Three-dimensional hydrodynamic Bondi-Hoyle accretion .5. Specific heat ratio 1.01, nearly isothermal flow

We investigate the hydrodynamics of three-dimensional classical Bondi-Hoyle accretion. A totally absorbing sphere of different sizes (1, 0.1 and 0.02 accretion radii) moves at different Mach numbers (0.6, 1.4, 3.0 and 10) relative to a homogeneous and slightly perturbed medium, which is taken to be an ideal, nearly isothermal, gas (gamma = 1.01). We examine the influence of Mach number of the flow and size of the accretor upon the physical behaviour of the flow and the accretion rates. The hydrodynamics is modeled by the ''Piecewise Parabolic Method'' (PPM). The resolution in the vicinity of the accretor is increased by multiply nesting several 32(3)-zone grids around the sphere, each finer grid being a factor of two smaller in zone size than the next coarser grid. This allows us to include a coarse model for the surface of the accretor (vacuum sphere) on the finest grid while at the same time evolving the gas an the coarser grids. For small Mach numbers (0.6 and 1.4) the flow patterns tend towards a steady state, while in the case of supersonic flow (Mach 3 and 10) and small enough accretors (radius of 0.1 and 0.02 accretion radii), an unstable Mach cone develops, destroying axisymmetry, We cannot say whether the flow with small Mach numbers will become unstable for accretors smaller than 0.02 accretion radii. The shock cones in the supersonic models never clear the surface of the accretors (they are tail shocks, not bow shocks) and the opening angle is smaller (compared to models with larger gamma) especially for the highly supersonic models.

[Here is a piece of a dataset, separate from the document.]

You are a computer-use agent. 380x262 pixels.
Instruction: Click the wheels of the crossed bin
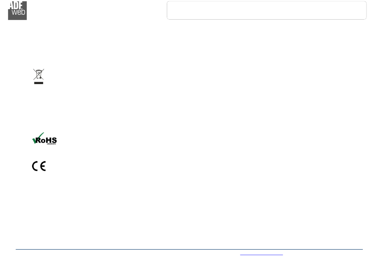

The densities in the shock cone is larger for models with smaller gamma. The fluctuations of the accretion rates and flow structures are weaker than in the corresponding models with larger gamma. The hydrodynamic drag of all models with accretor sizes of 0.1 R(A) Or Smaller acts in an accelerating direction, while the gravitational drag is always decelerating and larger than the hydrodynamic drag (thus the net force is decelerating).